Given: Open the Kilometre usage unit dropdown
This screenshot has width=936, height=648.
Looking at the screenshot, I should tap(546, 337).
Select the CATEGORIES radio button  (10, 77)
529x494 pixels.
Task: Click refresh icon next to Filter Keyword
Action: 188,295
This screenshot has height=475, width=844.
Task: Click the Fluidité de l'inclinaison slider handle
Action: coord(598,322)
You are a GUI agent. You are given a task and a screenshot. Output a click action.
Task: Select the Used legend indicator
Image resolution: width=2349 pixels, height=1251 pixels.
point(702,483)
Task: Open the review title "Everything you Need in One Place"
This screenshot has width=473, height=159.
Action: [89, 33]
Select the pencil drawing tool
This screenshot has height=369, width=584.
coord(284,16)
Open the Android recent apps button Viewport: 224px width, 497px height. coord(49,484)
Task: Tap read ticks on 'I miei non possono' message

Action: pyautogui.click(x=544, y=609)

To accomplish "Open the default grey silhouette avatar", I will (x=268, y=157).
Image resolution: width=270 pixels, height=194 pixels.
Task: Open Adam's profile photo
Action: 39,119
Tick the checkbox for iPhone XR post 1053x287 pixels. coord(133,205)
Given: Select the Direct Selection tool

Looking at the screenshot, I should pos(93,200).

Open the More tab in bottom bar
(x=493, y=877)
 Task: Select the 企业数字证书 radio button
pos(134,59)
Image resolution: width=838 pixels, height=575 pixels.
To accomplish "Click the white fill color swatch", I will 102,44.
━━━━━━━━━━
Update the records from the start through the line containing "point(702,483)", both ends included, and write those lines out again with "CATEGORIES" changed to "TAGS" and nothing else altered.

Given: Open the Kilometre usage unit dropdown
This screenshot has width=936, height=648.
Looking at the screenshot, I should tap(546, 337).
Select the TAGS radio button  (10, 77)
529x494 pixels.
Task: Click refresh icon next to Filter Keyword
Action: 188,295
This screenshot has height=475, width=844.
Task: Click the Fluidité de l'inclinaison slider handle
Action: coord(598,322)
You are a GUI agent. You are given a task and a screenshot. Output a click action.
Task: Select the Used legend indicator
Image resolution: width=2349 pixels, height=1251 pixels.
point(702,483)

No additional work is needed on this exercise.